Source document START

Interestingly, the mean survival times of offspring from the two reciprocal F1 crosses were consistent with the susceptibility of the male strain in each cross. Specifically, offspring derived from the F1 cross using the sensitive DBA/2J sire (CD2F1) were sensitive, and offspring from the F1 cross with the resistant BALB/cJ sire (D2CF1) were resistant. Although relatively uncommon in the literature until recently, such epigenetic inheritance through the paternal lineage was elegantly demonstrated over multiple generations in mice evaluated for obesity resistance of Obrq2a and for reduced food intake (73). Data for survival time to hyperoxic acute lung injury was also found to be consistent with imprinting and transgenerational inheritance (64). But, epigenetic inheritance can also result from a heritable epigenetic effect that is independent of inheritance through the paternal lineage (43, 73), so additional testing of cross populations with paternal strain variation and strict environmental controls is needed to better understand the exact mode of inheritance for anthrax susceptibility.

Pathogen fate in a resistant versus susceptible genetic background.

Lung pathogen burden, when measured at death, showed interstrain variability but did not correlate with the survival pattern for inbred strains or BXD ARI strains (data not shown). Our comparative infection kinetics data for the most resistant (BALB/cJ) versus most susceptible (DBA/2J) strains showed that the initial steps in bacterial establishment in the lung (germination of spores, initial multiplication) are independent of the genetic background, but the rate of systemic dissemination was greater in the sensitive host background. However, once the pathogen-host interaction underlying the disease pathology comes into play, the resistant host genetic background seems to confer greater tolerance to bacterial buildup, possibly leading to the longer survival. These observations for inbred mice contrast with those of previous studies (31) in other animal species, which reported that naturally resistant (e.g., rats) or actively immunized animals had a lower systemic load of anthrax bacilli at death than naturally susceptible (e.g., guinea pigs) animals. Our observed infection kinetics pattern may be a net outcome of innate immune defense (pathogen clearance) and pathogen growth or dissemination rate (31), one or both of which may vary in the two genetic backgrounds. The identified resistant and susceptible strains of inbred mice thus offer potential infection models for evaluations of vaccines and therapeutics.

Source document END
Dataset entries START

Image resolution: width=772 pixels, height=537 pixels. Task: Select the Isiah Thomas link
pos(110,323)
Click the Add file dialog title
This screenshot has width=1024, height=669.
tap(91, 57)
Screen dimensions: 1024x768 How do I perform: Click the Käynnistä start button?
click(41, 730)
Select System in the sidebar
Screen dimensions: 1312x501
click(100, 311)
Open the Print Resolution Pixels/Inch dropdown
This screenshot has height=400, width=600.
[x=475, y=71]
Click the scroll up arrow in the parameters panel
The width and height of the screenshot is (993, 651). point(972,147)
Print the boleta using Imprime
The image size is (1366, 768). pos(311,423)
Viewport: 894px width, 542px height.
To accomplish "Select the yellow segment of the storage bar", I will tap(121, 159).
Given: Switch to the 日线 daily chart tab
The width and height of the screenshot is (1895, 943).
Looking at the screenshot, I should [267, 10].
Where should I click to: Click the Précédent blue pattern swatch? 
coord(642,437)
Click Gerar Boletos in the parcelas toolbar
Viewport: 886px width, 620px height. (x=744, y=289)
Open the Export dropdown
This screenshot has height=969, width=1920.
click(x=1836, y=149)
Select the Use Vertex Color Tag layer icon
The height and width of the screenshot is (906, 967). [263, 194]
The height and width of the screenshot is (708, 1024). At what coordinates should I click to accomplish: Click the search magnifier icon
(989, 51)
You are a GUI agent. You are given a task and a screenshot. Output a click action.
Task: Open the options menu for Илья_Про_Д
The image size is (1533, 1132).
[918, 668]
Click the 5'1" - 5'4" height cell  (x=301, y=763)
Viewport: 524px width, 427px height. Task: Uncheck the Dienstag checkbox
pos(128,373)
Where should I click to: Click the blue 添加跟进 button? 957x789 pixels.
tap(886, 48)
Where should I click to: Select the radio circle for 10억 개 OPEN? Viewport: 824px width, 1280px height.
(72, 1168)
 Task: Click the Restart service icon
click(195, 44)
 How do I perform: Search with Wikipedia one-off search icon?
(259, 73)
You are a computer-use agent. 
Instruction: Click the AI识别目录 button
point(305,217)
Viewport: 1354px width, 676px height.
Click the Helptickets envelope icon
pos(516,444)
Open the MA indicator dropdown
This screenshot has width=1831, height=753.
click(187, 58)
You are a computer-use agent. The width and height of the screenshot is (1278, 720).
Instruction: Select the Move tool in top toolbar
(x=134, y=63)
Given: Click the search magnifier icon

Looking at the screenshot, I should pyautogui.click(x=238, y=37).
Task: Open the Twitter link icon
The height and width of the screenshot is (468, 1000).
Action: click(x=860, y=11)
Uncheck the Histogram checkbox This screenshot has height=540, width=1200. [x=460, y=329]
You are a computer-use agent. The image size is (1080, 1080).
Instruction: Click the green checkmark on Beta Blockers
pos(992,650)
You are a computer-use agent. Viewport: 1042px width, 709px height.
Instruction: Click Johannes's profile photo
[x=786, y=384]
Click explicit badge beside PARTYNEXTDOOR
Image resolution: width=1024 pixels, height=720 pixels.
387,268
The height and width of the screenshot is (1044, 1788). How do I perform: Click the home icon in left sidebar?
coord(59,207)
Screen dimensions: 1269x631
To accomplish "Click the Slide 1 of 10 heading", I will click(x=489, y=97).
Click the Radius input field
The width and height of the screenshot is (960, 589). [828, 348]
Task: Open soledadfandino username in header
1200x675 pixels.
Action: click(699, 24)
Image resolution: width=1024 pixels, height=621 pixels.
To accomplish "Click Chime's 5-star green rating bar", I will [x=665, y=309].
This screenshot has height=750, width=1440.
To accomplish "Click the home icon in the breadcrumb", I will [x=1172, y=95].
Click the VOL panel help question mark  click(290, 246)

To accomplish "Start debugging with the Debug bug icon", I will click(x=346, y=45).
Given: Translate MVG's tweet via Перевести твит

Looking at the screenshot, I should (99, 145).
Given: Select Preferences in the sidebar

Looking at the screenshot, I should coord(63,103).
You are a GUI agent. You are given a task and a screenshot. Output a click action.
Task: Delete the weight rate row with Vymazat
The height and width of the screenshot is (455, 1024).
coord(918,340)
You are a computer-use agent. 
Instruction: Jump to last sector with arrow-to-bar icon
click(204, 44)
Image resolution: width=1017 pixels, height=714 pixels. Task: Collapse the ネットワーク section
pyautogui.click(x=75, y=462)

Dataset entries END

## Task instructions
A: In the passage on anthrax susceptibility in mice:
(i) Which sire strain was used in the F1 cross that produced the resistant D2CF1 offspring?
(ii) Which two initial steps of bacterial establishment in the lung were independent of the genetic background?
(iii) In the earlier studies of other animal species, which animal is given as an example of a naturally susceptible host?
B: Can you go on with the passage on anthrax susceptibility in inbred mice from where it stops?
The lines play no part here.

## Answers by item number
A:
(i) BALB/cJ
(ii) Germination of spores and initial multiplication
(iii) Guinea pigs

B:
Multigenic nature of host susceptibility.

Genetic matings (F1 crosses) using two progenitor pairs of resistant and sensitive parents, e.g., C57BL/6J × DBA/2J and BALB/cJ × DBA/2J, suggested multigenic control of susceptibility to Ames infection. F1 progeny from either pair showed an intermediate survival phenotype, consistent with the involvement of multiple genes in host susceptibility to anthrax infection process. This observation based on the fully virulent Ames strain of B. anthracis is in contrast to previous observations with the avirulent B. anthracis strains Sterne or 34F2 (55, 68, 69). The previous Sterne studies did not observe an intermediate phenotype in the F1 progeny, which implied that host resistance is genetically linked to a dominant autosomal locus or gene complex. Although it is also possible that the intermediate F1 response is due to partial dominance, decreased penetrance, or variable expressivity of a single gene, our subsequent genetic analyses lend strong support to a role for multiple genes.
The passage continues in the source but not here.